I am looking forward to these Auto World Dragsters. Thanks for posting the link to the review.

Best regards,
Brian


----------



## Rolls (Jan 1, 2010)

I'd guess that having the 2nd guide pin, especially if it's fixed, as it looks to be, might make the dragsters inclined to bind when trying to manage a 9" curve. So the 2 pins set kind of far apart might have necessitated the larger radius return curves. 

Of course, dragsters don't really belong on road courses and larger radius curves are great in my book, so I agree the 12's are a great addition to the set.


----------



## hefer (Sep 18, 1999)

Plastic front wheels??? I don't understand why they used them on the Tyco US-1 vehicles either.


----------



## tjd241 (Jan 25, 2004)

*Honestly?*

I'm happy they've done these and the Funny Cars for the collectors and Drag People. Good for all and should net them some tidy profits. Not my cup personally, but I hope they allocate some of the dough for new Tjet molds.


----------



## 440s-4ever (Feb 23, 2010)

Just guessing but if the chassis pin were the only pin, the front of the dragster would catch rails or intrude on the outside lane in turns. 

And if the front body pin were the only pin it would cause the shoes to move off the rails at certain points in the turn due to overall length. 

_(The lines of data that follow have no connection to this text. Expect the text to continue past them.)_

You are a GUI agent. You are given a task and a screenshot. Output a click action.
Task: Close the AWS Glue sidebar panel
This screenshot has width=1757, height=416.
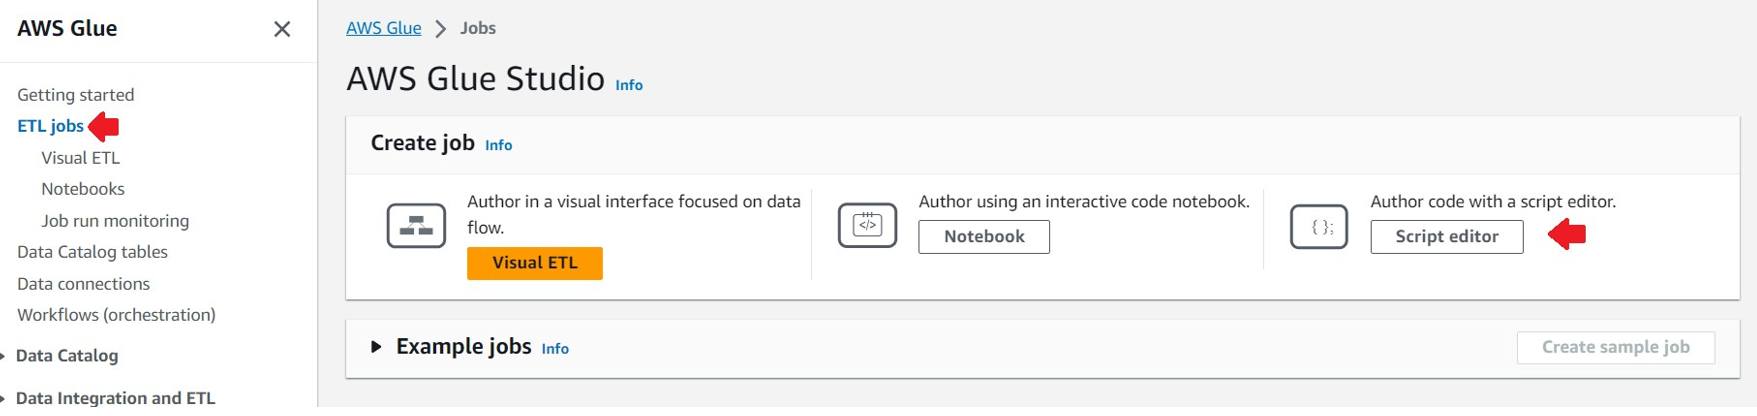coord(282,29)
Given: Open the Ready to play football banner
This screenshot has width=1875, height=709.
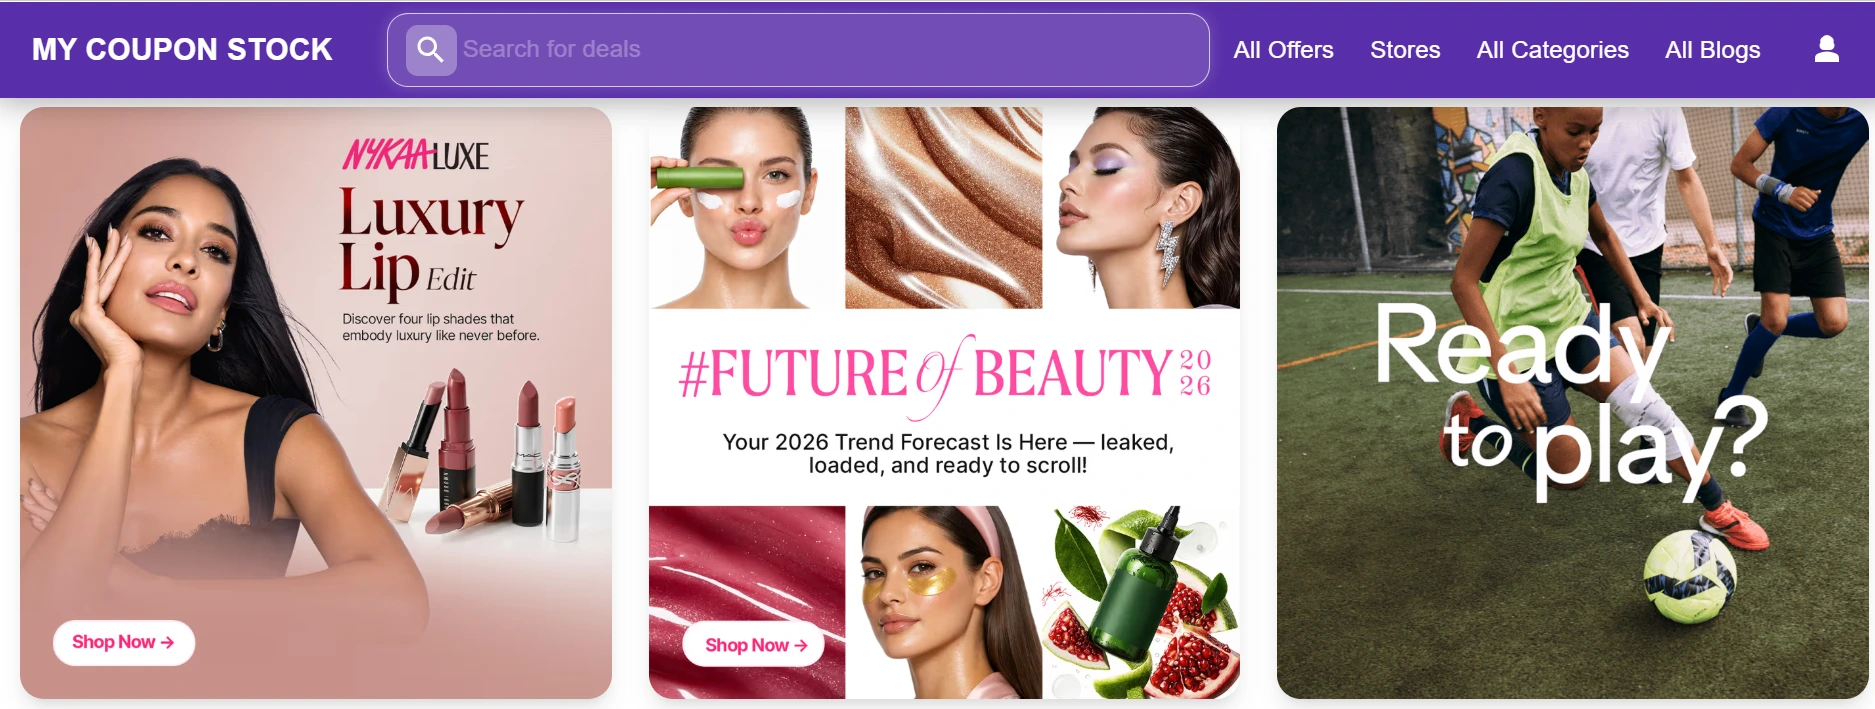Looking at the screenshot, I should pyautogui.click(x=1572, y=403).
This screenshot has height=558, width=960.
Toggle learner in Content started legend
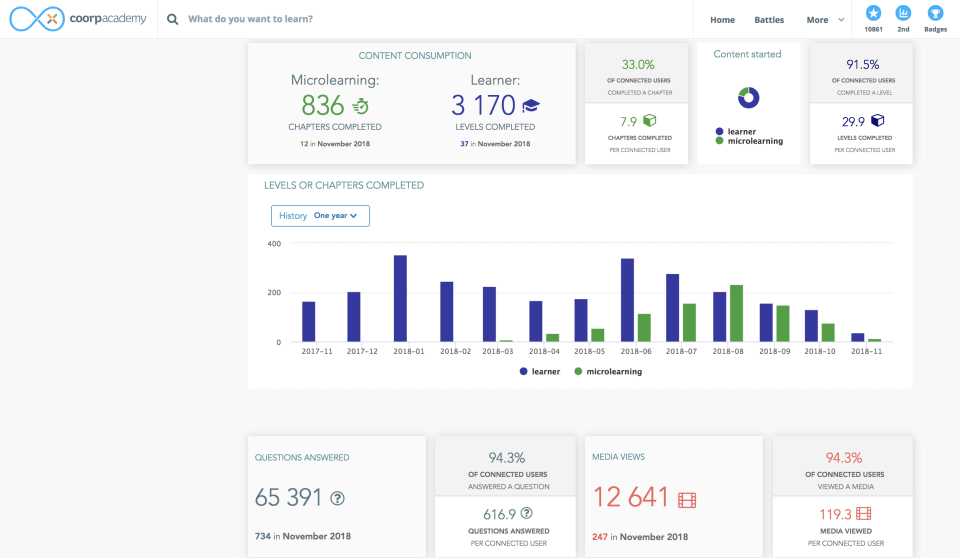735,131
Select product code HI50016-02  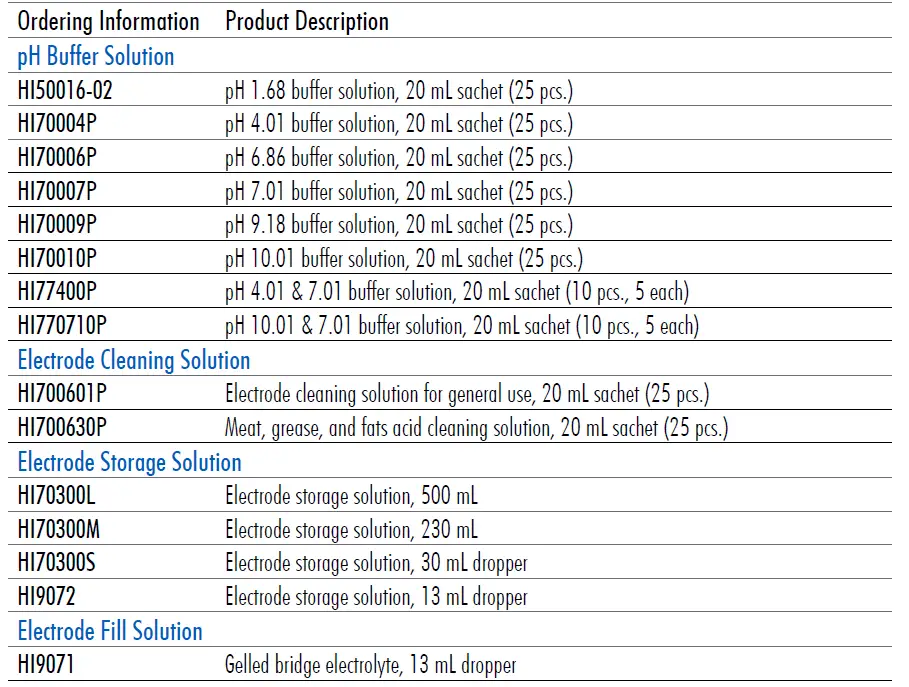66,91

Sure is neat to see something different on the market!


----------



## Grandcheapskate (Jan 5, 2006)

The front guide pin looks like it is molded into the body. If so, should it break or get damaged, the body may no longer be good.


----------



## Ralphthe3rd (Feb 24, 2011)

Ok, not part of the review in the OT, but this NEW Dragster SET was posted about on the same Forum.
Below posted by cagee13 : 
Our local Matco man stopped by our shop today and I found on his truck this Antron Brown/Matco Tools Dragstrip set. I brought it home set it up and my daughter and I had a ton of fun with it. This is the first HO set I've bought in about 3 years after getting involved with the larger scale. I have tried searching this set and I haven't found much about it except that it is apparently only being sold by Matco


----------



## GTPguy (Oct 17, 2008)

Thanks for the close-up shots of the cars. 
Do you know if the trucks carry several sets or just one? Also, can you tell us the price?


----------



## GTPguy (Oct 17, 2008)

I just noticed it wasn't your set, but that you pasted in another post- sorry.


----------



## alpink (Aug 22, 2010)

ummmmm, I don't think the top fuel drag rails are intended to go around corners with the exception of the return lane and that is a pretty broad sweeping radius.


----------



## wheelz63 (Mar 11, 2006)

Ralphthe3rd said:


> Well, it appears that the first production Dragsters have been shipped out, and were already received on another Forum, and here is their review.... AW Dragster Review


the news is that the cars are still on the water due in port on the 15th, nobody has them as of yet these photos are from aw thereselves. i wish they were in already i want to ship out my orders asap.

thanks to all who bought from me, i do appreciate it.

Richard


----------



## pshoe64 (Jun 10, 2008)

Check the other review under the "Collecting" forum. I took all of the photos and have several close ups to show off the details.

-Paul


----------